Quelles politiques pour limiter les impacts sociétaux et environnementaux ?
Finalement, quelle sera la politique pour déployer le réseau et lutter contre la fracture numérique ? Par ailleurs, quelle sera la réglementation future pour empêcher l’obsolescence programmée? Faut-il qu’elle soit européenne ou française ? Y aura -t-il une incitation pour les entreprises à éco-concevoir leurs services numériques ? Prendront-t-elles en compte les impacts environnementaux délocalisés en Chine ?

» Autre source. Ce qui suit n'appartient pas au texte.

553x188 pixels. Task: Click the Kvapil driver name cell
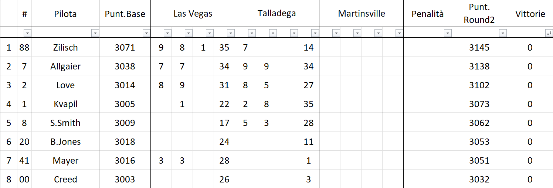pyautogui.click(x=65, y=104)

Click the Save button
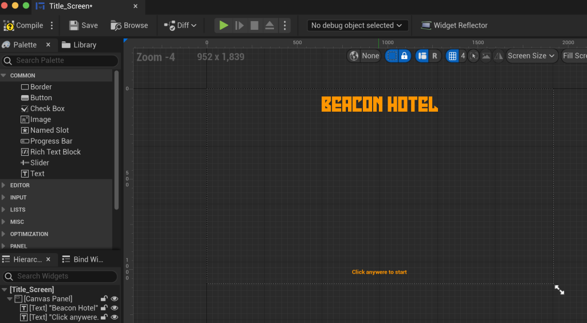pyautogui.click(x=84, y=25)
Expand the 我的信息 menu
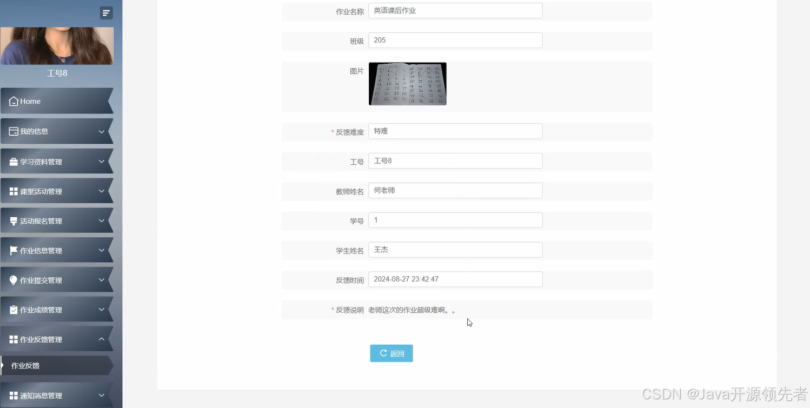 pos(57,131)
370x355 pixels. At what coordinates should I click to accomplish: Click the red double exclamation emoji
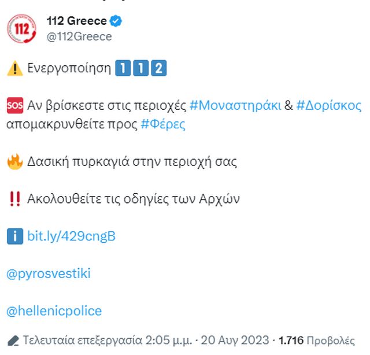[x=14, y=199]
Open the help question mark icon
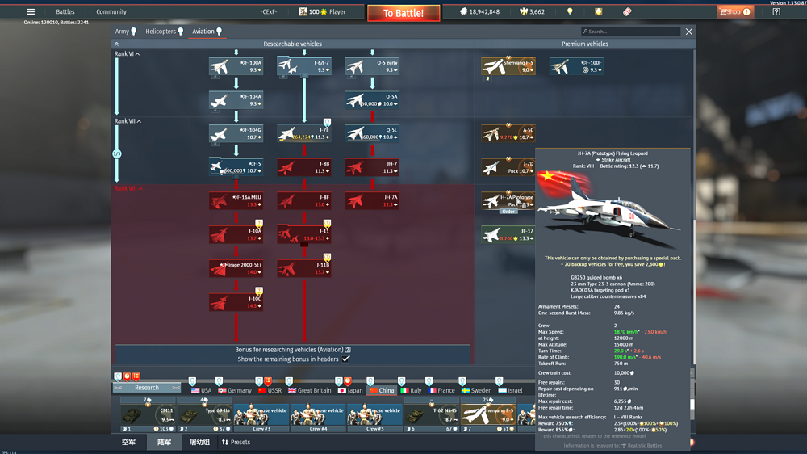Screen dimensions: 807x454 pos(776,12)
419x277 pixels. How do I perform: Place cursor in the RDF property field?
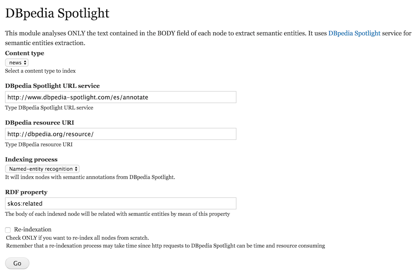(x=120, y=203)
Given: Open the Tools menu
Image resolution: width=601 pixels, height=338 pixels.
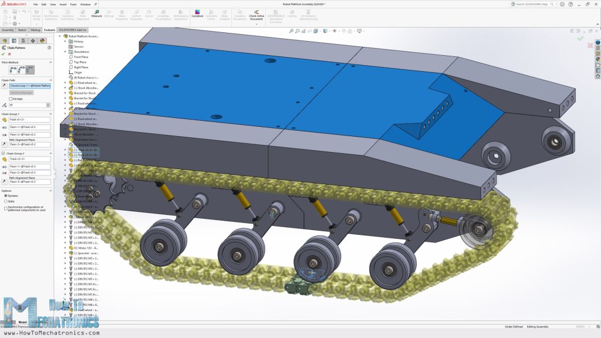Looking at the screenshot, I should coord(73,4).
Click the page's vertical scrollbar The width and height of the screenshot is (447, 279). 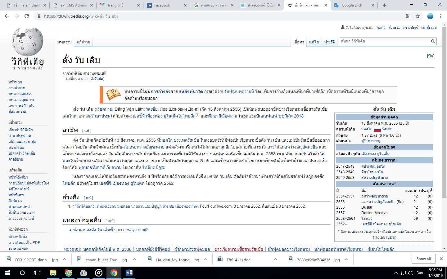pos(444,124)
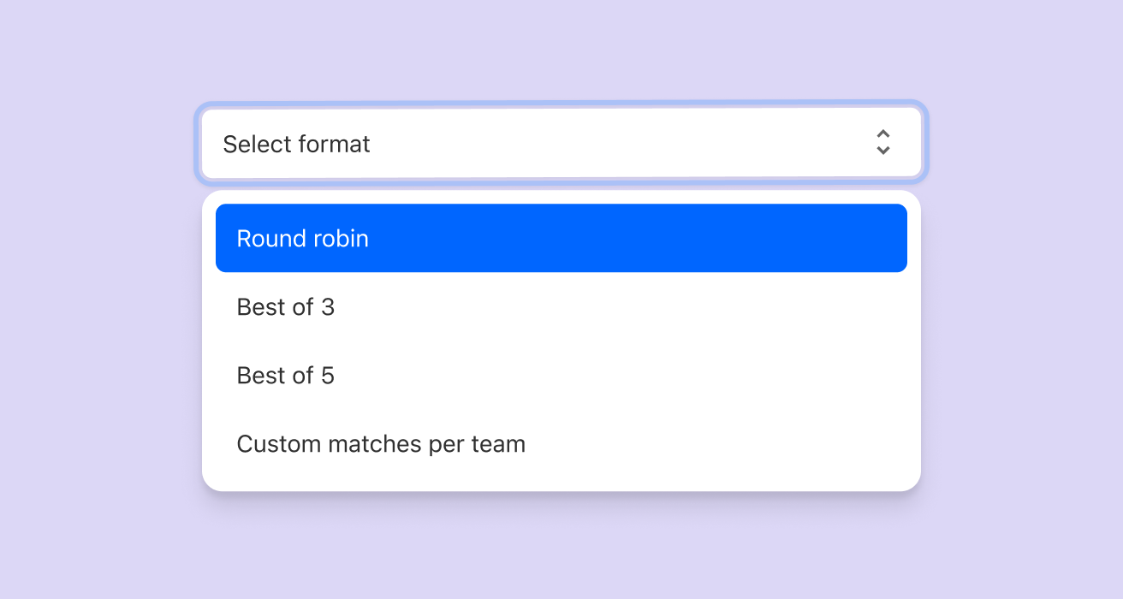Viewport: 1123px width, 599px height.
Task: Collapse the Select format dropdown list
Action: pos(562,143)
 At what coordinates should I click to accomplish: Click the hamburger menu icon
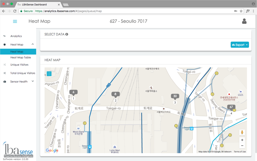click(15, 21)
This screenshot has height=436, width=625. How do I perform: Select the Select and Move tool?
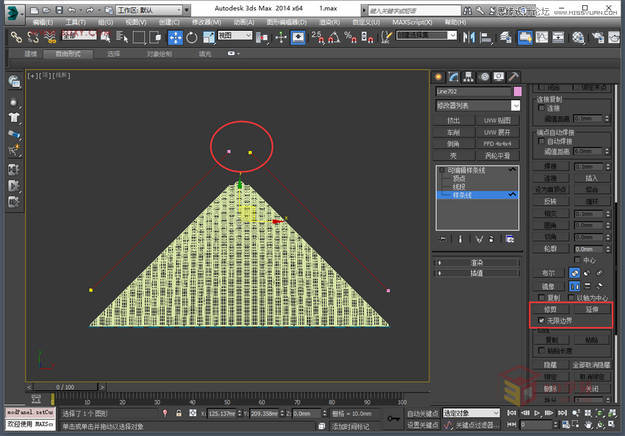[x=176, y=37]
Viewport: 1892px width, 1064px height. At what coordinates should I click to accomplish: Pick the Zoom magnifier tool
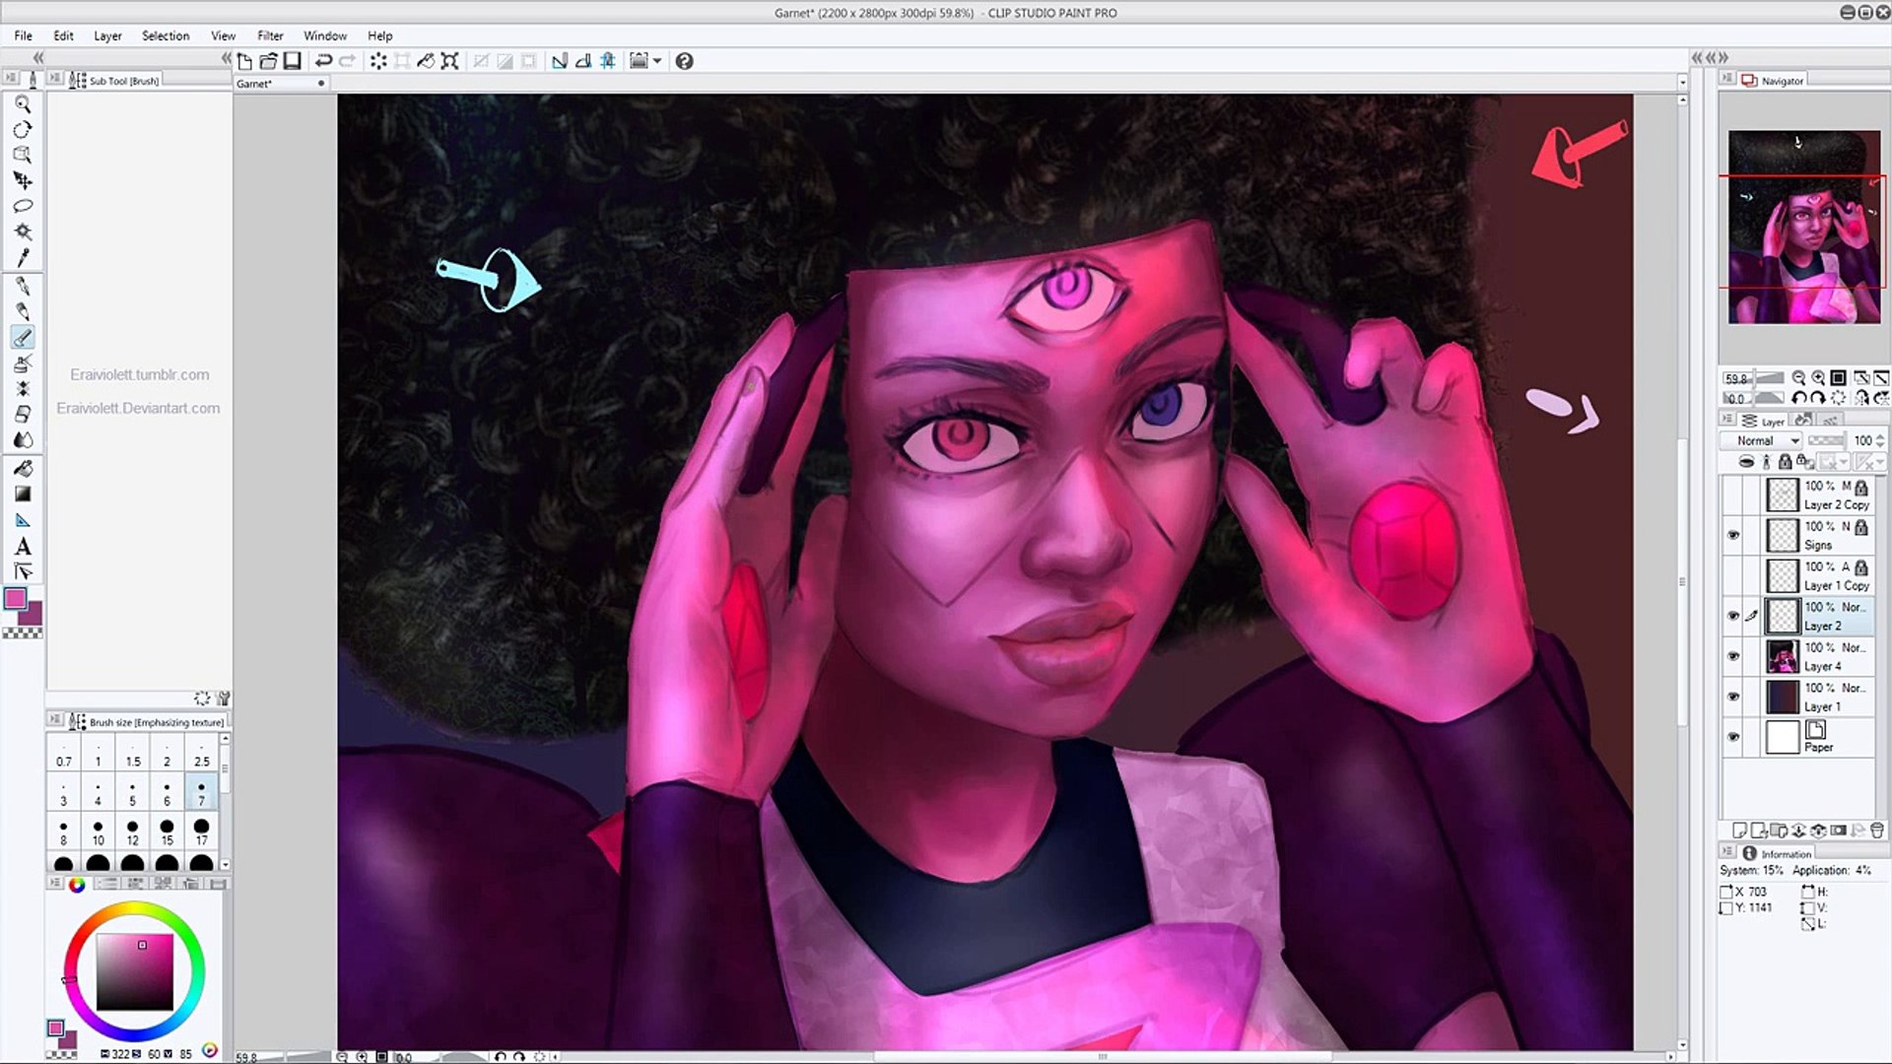(x=23, y=104)
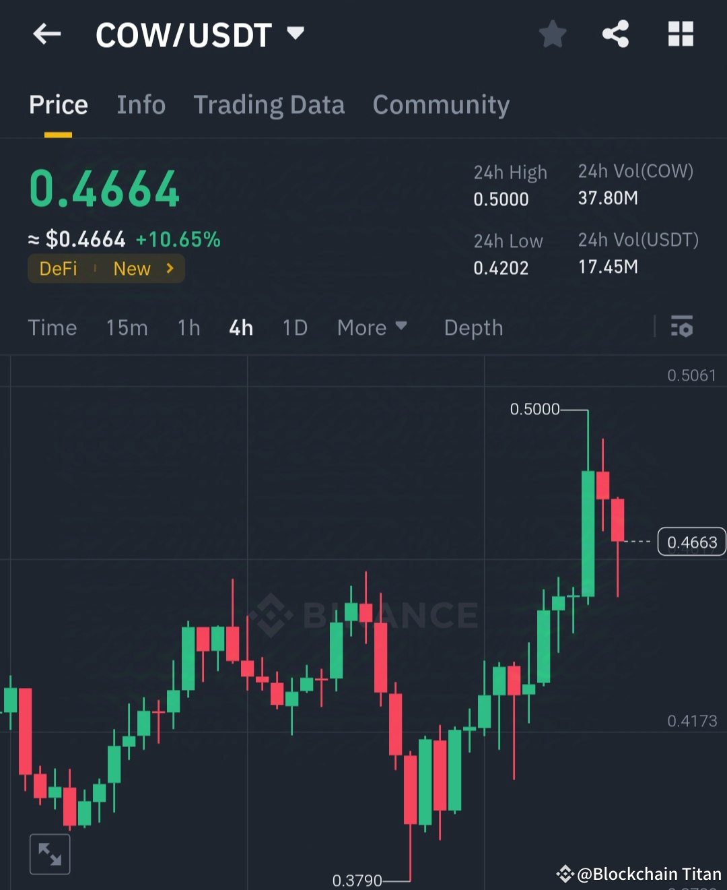
Task: Open the Binance watermark logo area
Action: coord(367,614)
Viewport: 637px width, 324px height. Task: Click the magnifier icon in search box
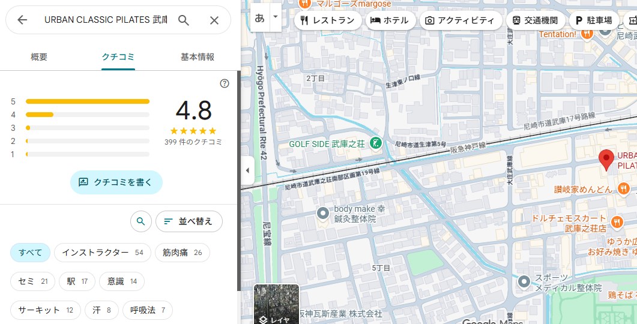(x=184, y=20)
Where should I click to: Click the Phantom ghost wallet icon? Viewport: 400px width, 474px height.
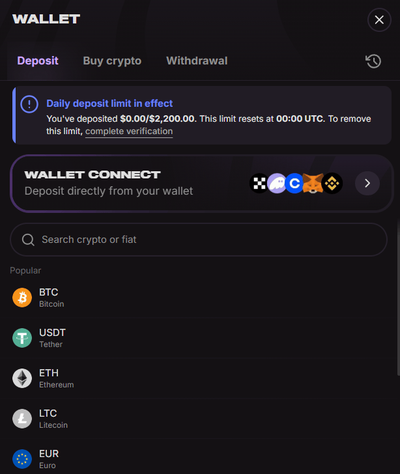pos(278,184)
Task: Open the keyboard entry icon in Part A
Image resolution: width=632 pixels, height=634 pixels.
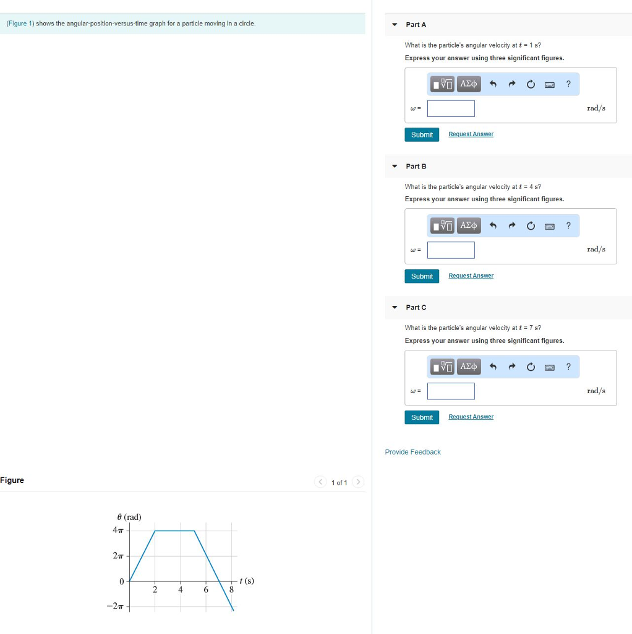Action: [549, 84]
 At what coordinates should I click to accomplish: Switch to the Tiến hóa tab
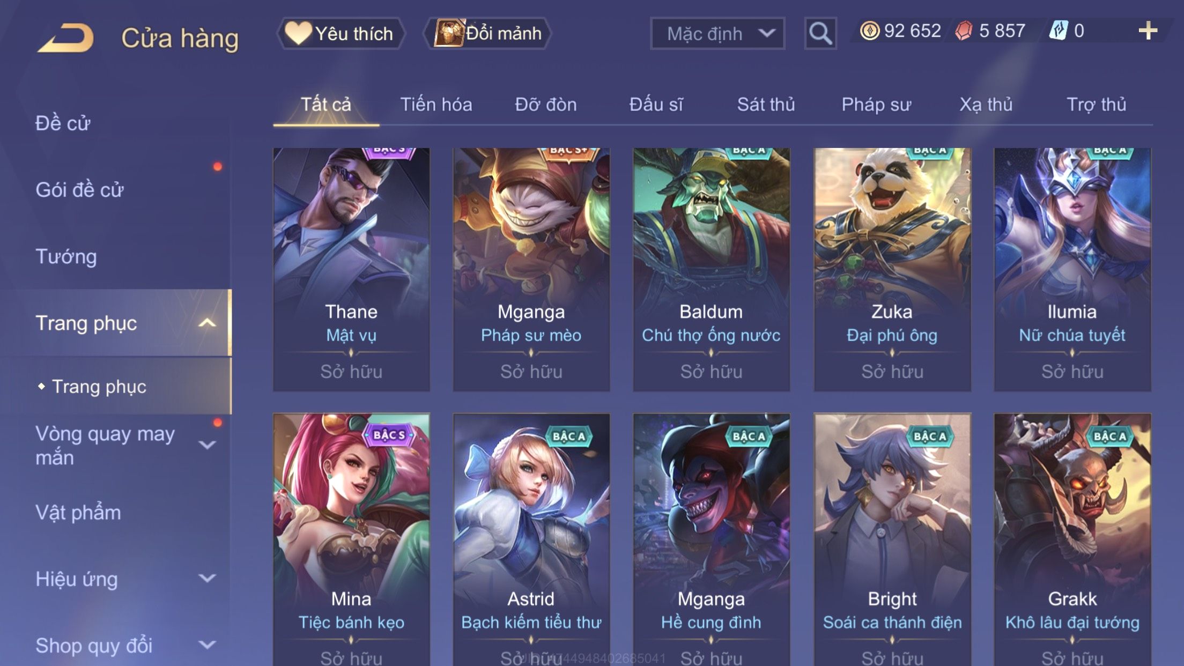point(436,104)
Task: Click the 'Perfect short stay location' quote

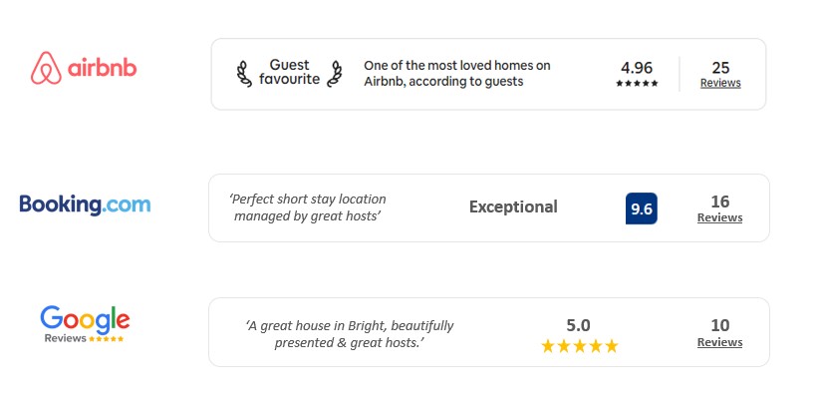Action: [x=308, y=207]
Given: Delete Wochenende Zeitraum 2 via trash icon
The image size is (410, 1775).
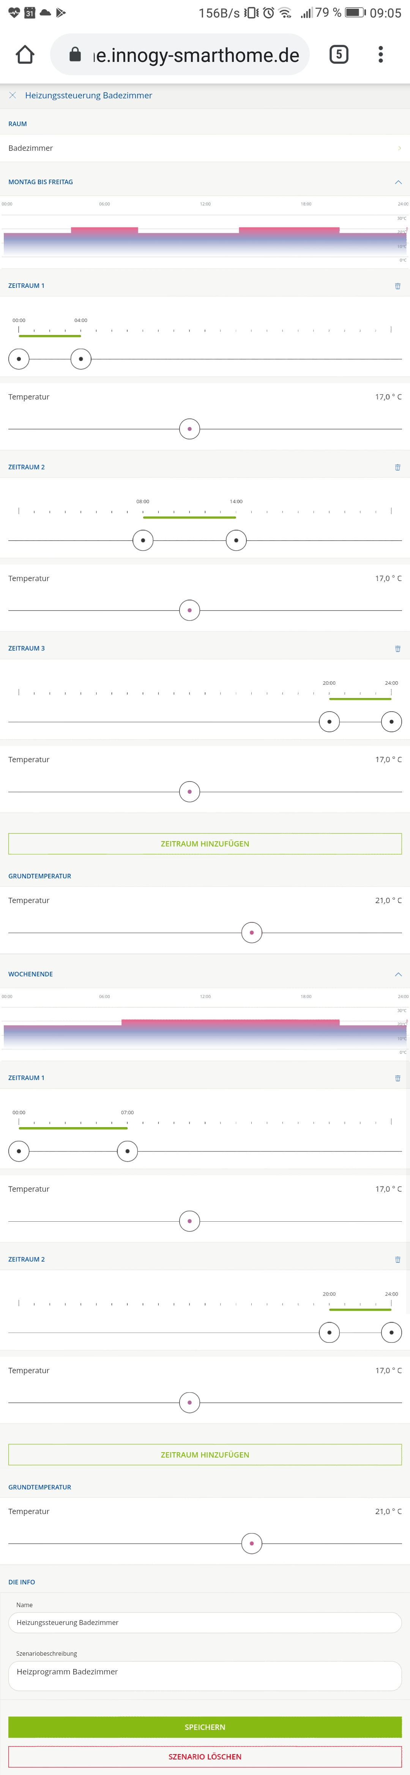Looking at the screenshot, I should [398, 1259].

Finalement, comment sensibiliser l’individu à réduire son empreinte numérique ? Une bonne communication sociétale peut aider à la prise de conscience collective. Mais est-ce suffisant ? Certains prônent un marché du CO2 appliqué à l’individu, calqué sur le marché du carbone pour les entreprises. Chaque individu aurait un quota et se verrait forcé de le respecter, ce quota diminuerait d’années en années[8]. Un mécanisme qui se doit d’être redistributif car ceux qui n’ont pas beaucoup de ressources ne consomment pas beaucoup. Une manière de concilier enjeux environnementaux et sociaux.
Référence
[1] Site internet de The Shift Project, consulté le 22/03/2019
[2] La guerre des métaux rares – La face cachée de la transition énergétique et numérique, janvier 2018, Guillaume Pitron, edition Les Liens qui libèrent
[3] Comment utiliser Internet de manière éco-responsable, Brut , 23/01/2019
[4] Comment utiliser Internet de manière éco-responsable, Brut , 23/01/2019
[5] Rapport du groupe de travail dirigé par Hugues Ferreboeuf pour le Think Tank The Shift Project – Octobre 2018
[6] Site de namR, visité le 22/03/2019
[7] La poste aide les seniors correziens à se connecter, Groupe La Poste, consulté le 22/03/2019
[8] Les quotas carbone individuels à la rescousse de la taxe carbone? Eric Vidalenc, Perspectives sur la Transition enegétique… parfois numérique, Alternatives Economiques, 31/12/2018.
Bibliographie
La guerre des métaux rares – La face cachée de la transition énergétique et numérique, janvier 2018, Guillaume Pitron, edition Les Liens qui libèrent
Comment utiliser Internet de manière éco-responsable , Brut , 23/01/2019 : https://www.brut.media/fr/international/comment-utiliser-internet-de-maniere-eco-responsable-e5e5a171-1715-4d20-96fd-57086333e49e
Rapport du groupe de travail dirigé par Hugues Ferreboeuf pour le Think Tank The Shift Project – Octobre 2018 : https://theshiftproject.org/wp-content/uploads/2018/11/Rapport-final-v8-WEB.pdf
La poste aide les seniors corréziens à se connecter, Groupe La Poste, consulté le 22/03/2019 : https://www.groupelaposte.com/fr/article/la-poste-aide-les-seniors-correziens-a-se-connecter
Site internet de NamR, consulté le 22/03/2019 : https://namr.com/fr/
Site internet de The Shift Project, consulté le 22/03/2019 : https://theshiftproject.org/article/pour-une-sobriete-numerique-rapport-shift/
Les quotas carbone individuels à la rescousse de la taxe carbone ?, Eric Vidalenc, Perspectives sur la Transition énergétique… parfois numérique, Alternatives Économiques, 31/12/2018.